→ DIRECTIONS FOR THIS TASK:
All lines up to and including the one that contains "Screen dimensions: 1905x1071" are to be transcribed exactly, starting from the first line of the records.

→ DATA TO USE:
<<<<
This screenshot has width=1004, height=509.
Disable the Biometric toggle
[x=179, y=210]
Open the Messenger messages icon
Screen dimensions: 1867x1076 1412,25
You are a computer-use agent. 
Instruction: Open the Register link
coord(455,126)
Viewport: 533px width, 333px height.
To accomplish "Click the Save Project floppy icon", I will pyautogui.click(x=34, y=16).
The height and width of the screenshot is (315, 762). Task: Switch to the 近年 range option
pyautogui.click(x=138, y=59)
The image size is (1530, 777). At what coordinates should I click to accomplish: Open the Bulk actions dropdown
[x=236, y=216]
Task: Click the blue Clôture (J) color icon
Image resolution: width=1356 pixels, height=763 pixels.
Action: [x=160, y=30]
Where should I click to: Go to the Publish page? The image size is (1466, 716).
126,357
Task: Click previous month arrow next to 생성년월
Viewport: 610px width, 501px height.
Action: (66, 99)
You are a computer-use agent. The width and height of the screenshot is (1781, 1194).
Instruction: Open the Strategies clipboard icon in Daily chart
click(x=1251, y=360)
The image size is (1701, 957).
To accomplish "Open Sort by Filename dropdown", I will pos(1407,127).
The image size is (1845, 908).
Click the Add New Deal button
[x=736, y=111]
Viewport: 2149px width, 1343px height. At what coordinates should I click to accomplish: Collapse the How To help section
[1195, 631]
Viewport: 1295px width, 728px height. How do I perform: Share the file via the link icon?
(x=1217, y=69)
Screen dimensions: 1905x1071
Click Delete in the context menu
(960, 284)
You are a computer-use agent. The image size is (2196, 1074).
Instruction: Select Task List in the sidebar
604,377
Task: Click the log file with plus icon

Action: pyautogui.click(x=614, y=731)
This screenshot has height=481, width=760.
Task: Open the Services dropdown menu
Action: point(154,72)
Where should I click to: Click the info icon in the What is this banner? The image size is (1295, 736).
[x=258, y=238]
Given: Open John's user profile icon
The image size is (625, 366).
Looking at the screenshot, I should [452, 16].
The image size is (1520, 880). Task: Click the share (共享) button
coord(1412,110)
>>>>
→ RESPONSE BELOW:
This screenshot has width=1004, height=509.
Disable the Biometric toggle
[x=179, y=210]
Open the Messenger messages icon
Screen dimensions: 1867x1076 1412,25
You are a computer-use agent. 
Instruction: Open the Register link
coord(455,126)
Viewport: 533px width, 333px height.
To accomplish "Click the Save Project floppy icon", I will pyautogui.click(x=34, y=16).
The height and width of the screenshot is (315, 762). Task: Switch to the 近年 range option
pyautogui.click(x=138, y=59)
The image size is (1530, 777). At what coordinates should I click to accomplish: Open the Bulk actions dropdown
[x=236, y=216]
Task: Click the blue Clôture (J) color icon
Image resolution: width=1356 pixels, height=763 pixels.
Action: [x=160, y=30]
Where should I click to: Go to the Publish page? The image size is (1466, 716).
126,357
Task: Click previous month arrow next to 생성년월
Viewport: 610px width, 501px height.
Action: (66, 99)
You are a computer-use agent. The width and height of the screenshot is (1781, 1194).
Instruction: Open the Strategies clipboard icon in Daily chart
click(x=1251, y=360)
The image size is (1701, 957).
To accomplish "Open Sort by Filename dropdown", I will pos(1407,127).
The image size is (1845, 908).
Click the Add New Deal button
[x=736, y=111]
Viewport: 2149px width, 1343px height. At what coordinates should I click to accomplish: Collapse the How To help section
[1195, 631]
Viewport: 1295px width, 728px height. How do I perform: Share the file via the link icon?
(x=1217, y=69)
Screen dimensions: 1905x1071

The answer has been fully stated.